Hello SX,
Ordinarily to find the cdfs you would have to use numerical integration. In this case for the normal distributions, the cdf function is available. Then you can interpolate using the cdf as the independent variable. Here is an example.
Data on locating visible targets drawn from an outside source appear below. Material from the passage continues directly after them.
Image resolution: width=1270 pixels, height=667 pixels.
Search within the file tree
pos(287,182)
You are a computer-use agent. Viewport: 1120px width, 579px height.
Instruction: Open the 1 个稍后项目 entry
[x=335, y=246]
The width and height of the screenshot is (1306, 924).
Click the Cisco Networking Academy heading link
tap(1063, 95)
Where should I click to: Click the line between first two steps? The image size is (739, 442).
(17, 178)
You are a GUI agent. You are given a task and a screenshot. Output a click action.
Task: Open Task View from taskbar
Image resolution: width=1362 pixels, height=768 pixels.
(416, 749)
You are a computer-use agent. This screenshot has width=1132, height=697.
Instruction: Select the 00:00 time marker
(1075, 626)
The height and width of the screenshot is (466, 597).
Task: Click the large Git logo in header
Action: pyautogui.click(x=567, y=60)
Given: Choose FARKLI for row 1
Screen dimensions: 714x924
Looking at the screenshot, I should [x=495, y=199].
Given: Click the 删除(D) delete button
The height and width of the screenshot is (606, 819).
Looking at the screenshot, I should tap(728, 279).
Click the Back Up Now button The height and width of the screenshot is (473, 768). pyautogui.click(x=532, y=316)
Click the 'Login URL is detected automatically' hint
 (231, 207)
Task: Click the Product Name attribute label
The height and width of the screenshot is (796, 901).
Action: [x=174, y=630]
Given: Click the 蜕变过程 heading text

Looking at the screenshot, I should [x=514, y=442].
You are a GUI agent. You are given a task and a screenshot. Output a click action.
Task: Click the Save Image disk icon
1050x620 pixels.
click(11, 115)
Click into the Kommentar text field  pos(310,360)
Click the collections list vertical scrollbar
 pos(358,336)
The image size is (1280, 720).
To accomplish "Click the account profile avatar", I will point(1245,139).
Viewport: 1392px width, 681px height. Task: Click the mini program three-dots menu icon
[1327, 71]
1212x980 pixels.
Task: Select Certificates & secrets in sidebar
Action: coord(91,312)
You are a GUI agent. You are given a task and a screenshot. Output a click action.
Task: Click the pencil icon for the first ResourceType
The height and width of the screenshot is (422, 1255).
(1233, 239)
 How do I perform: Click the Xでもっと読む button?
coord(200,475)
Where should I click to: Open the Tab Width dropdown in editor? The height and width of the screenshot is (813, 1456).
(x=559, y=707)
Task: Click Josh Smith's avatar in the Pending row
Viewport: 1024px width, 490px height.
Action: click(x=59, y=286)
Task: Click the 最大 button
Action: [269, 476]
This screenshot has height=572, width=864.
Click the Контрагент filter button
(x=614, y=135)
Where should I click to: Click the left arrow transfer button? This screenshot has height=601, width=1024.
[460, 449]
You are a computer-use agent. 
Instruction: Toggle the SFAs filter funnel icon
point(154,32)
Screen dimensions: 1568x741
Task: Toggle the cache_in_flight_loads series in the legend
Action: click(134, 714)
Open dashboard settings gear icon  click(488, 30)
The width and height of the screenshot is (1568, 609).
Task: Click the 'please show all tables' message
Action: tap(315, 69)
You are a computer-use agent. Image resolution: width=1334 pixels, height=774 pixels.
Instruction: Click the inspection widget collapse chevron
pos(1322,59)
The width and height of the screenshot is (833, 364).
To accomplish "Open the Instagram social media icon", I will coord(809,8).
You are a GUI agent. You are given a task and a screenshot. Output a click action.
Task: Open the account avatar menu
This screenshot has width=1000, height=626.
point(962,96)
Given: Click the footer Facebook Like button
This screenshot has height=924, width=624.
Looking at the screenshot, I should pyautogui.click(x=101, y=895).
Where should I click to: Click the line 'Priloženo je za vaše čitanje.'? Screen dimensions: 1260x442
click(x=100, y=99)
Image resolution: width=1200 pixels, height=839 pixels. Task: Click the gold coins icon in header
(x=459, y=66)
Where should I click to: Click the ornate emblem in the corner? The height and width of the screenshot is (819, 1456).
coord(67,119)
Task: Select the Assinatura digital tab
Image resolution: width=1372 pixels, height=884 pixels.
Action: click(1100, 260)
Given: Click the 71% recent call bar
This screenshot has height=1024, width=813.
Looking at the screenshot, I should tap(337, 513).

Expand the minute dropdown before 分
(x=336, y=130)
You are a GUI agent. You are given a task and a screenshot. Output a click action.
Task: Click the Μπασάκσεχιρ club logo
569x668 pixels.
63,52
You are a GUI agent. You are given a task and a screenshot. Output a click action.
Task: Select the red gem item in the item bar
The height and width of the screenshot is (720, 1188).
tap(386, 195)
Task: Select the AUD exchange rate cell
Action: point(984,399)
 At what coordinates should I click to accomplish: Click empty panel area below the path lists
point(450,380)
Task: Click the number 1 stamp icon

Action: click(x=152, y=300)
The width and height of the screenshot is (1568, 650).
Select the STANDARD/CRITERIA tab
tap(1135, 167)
In the plot you get a wide minimum which you might expect.
mu1 = 1;
mu2 = 2;
sig1 = 1;
sig2 = 3;
w1 = .3;
w2 = .7;
c = .9; % confidence span, there is probably a better name for this
x = -20:.00001:20;
cdf = w1*normcdf(x,mu1,sig1) +w2*normcdf(x,mu2,sig2);
cdn = linspace(min(cdf),max(cdf)-c,1e4);
xdn = interp1(cdf,x,cdn);
cup = linspace(min(cdf)+c,max(cdf),1e4);
xup = interp1(cdf,x,cup);
figure(1); grid on
plot(xup-xdn)
[x0 ind] = min(xup-xdn);
xdn(ind) % lower end of confidence interval
xup(ind) % upper end of confidence interval
cdn(ind) % lower cdf value
cup(ind) % upper cdf value
% ans = -2.4087
% ans = 6.3858
% ans = 0.0497
% ans = 0.9497
D = xup(ind)-xdn(ind) % the result
cup(ind)-cdn(ind) % check, should be c = confidence span
% D = 8.7945
% ans = 0.9000
% try a different case, get a larger confidence interval
xtest = interp1(cdf,x,[.07 .97]);
Dtest = diff(xtest)
% xtest = -1.8602 7.1554
% Dtest = 9.0156